What began as fears over the Ebola outbreak in West Africa has transformed into a deadly virus, now fueling concern in the U.S. about the severity of a once slow-moving outbreak on the small island of Saint Martin.
There is now no such worry for travelers to the U.S. — but a 9-year-old girl who flew from Saint Martin has contracted a rare strain of the virus, resulting in one additional fatality and the disfigurement of another child.
The already lengthy list of cases continues to expand, with 106 infections reported since the coronavirus first spread to humans in May 2014. At least 13 people have died. State and city leaders in the United States have responded with calls for resources. In Baltimore, which has been plagued by cases of the virus, Mayor Catherine Pugh said the Department of Health, which has struggled to provide supplies like masks and gowns, would need 30,000 more such items.
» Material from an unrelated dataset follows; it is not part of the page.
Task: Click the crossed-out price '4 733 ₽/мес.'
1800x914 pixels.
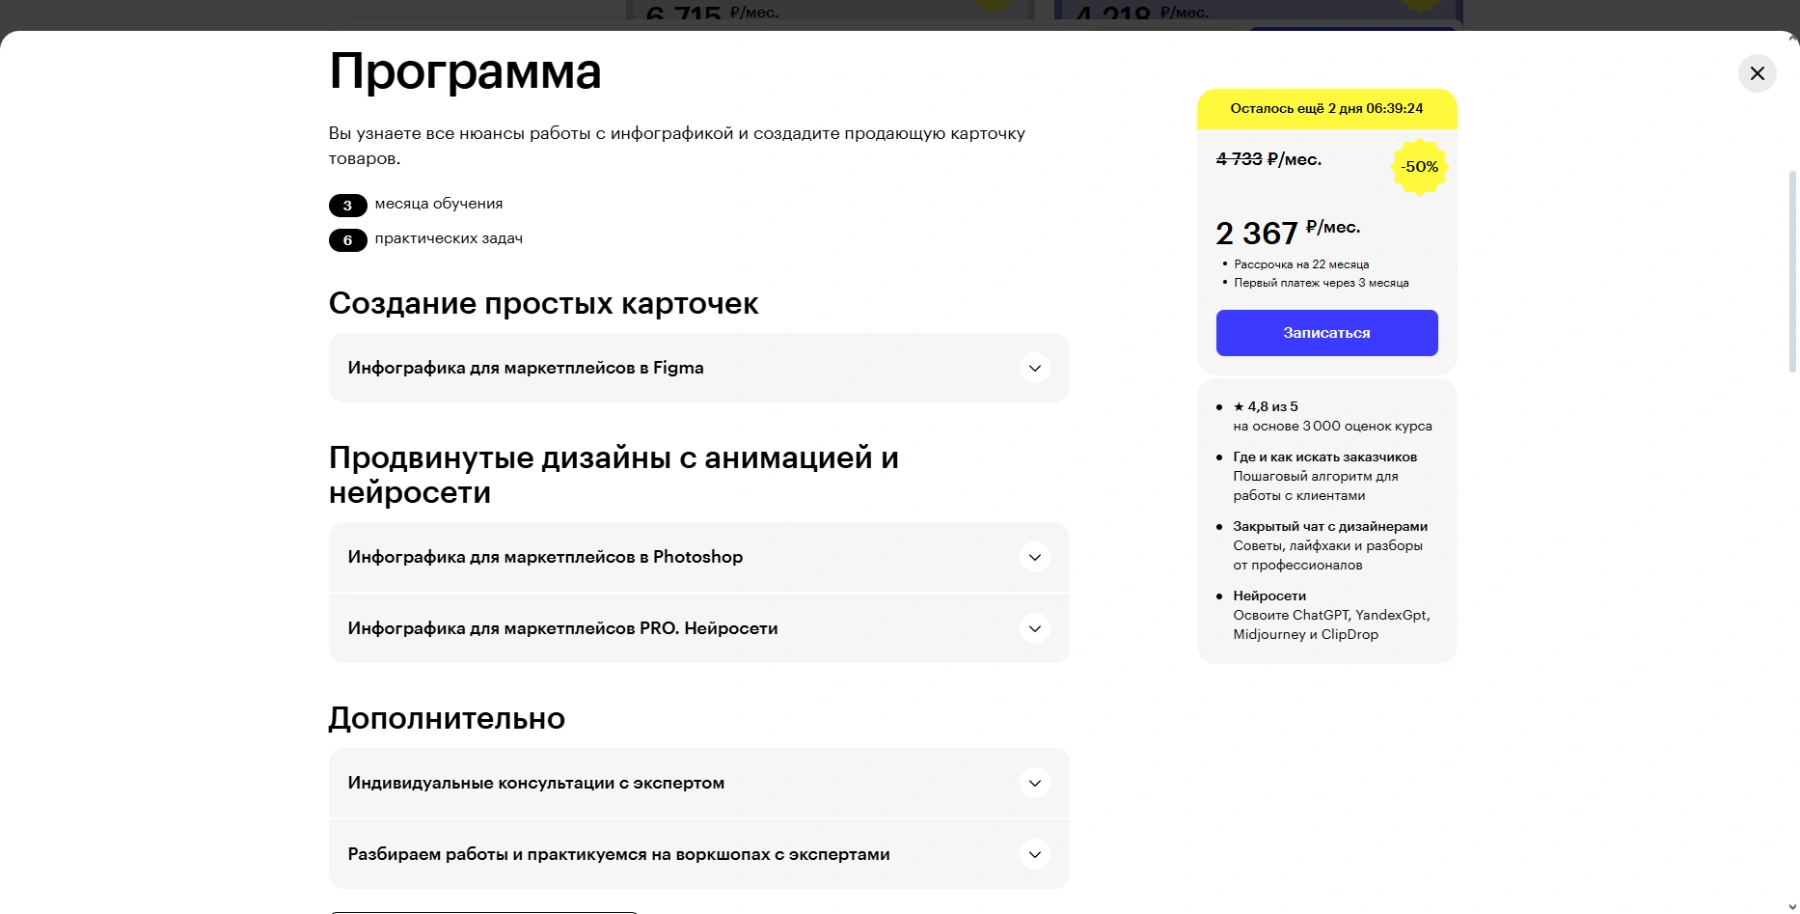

Information is still hard to come by as federal officials have declined to list numbers of recent infections, saying they are waiting on human samples. But in February, health officials told The New York Times that they have yet to find the person responsible for spreading the virus, which is transmitted by contact with an infected person’s bodily fluids.
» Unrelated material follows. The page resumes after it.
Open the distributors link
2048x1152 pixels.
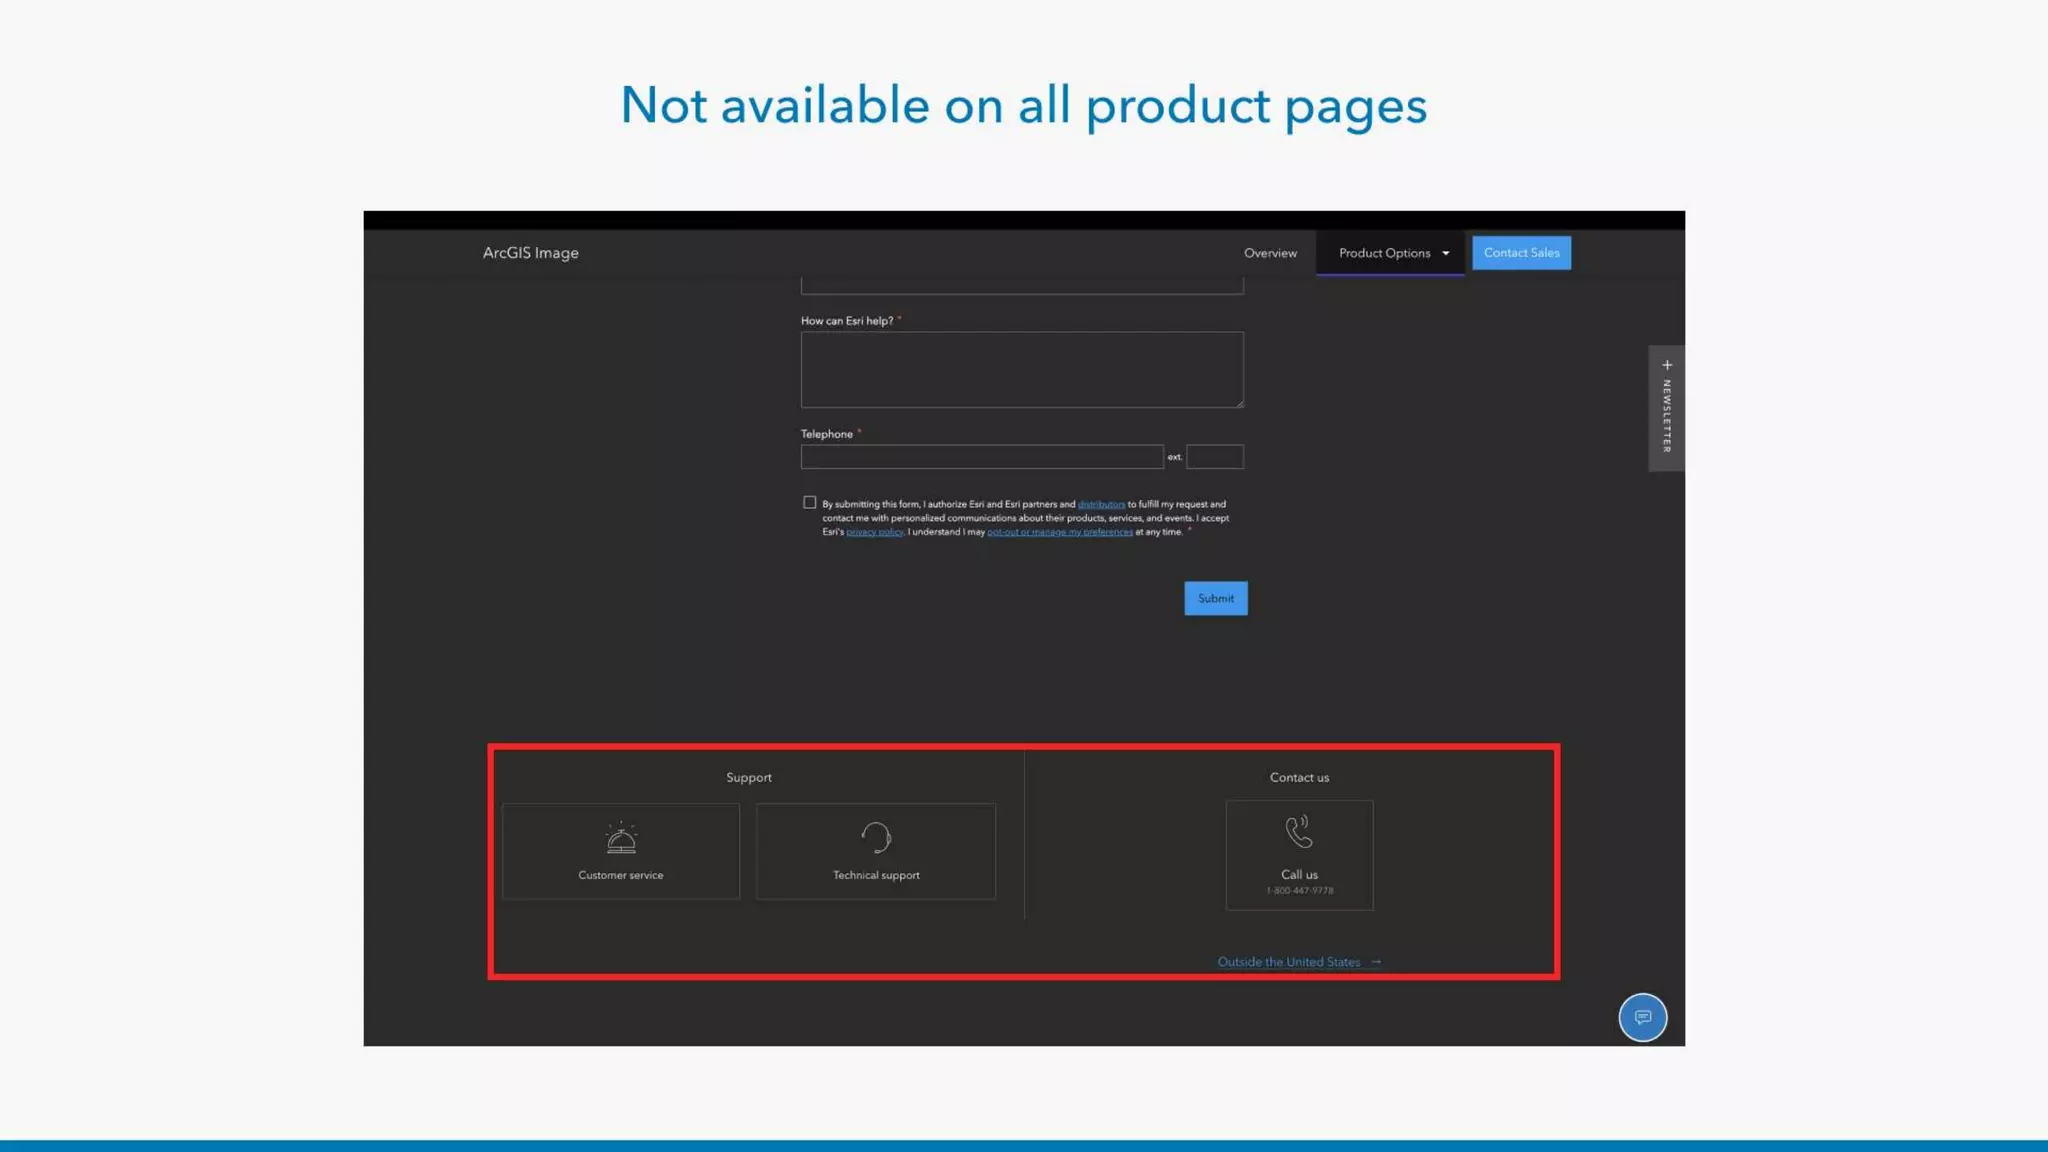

Two young boys were found to have contracted the virus after accidentally touching a shallow grave. They died days after being infected. An older child with the same method of infection has died, too. Last year, the CDC determined that people could contract the virus by washing their hands with the same chemical the body uses to preserve food.
While many times, the first signs of an illness can be far too late, the first cases of the coronavirus were caught during routine examinations of flu-like symptoms. After racing to locate infected people, health officials have found other infections in people who had had frequent contact with other people who had caught the virus, or who had come into contact with places where mosquitoes transmit the disease.
The CDC now recommends that people who are sick with Zika, Ebola, or the coronavirus try to wash and cover their hands with a rag or handkerchief if they have been in contact with blood or infected bodily fluids. For other times, they recommend that they do not enter their homes until daybreak, as the possible transmission could be ongoing.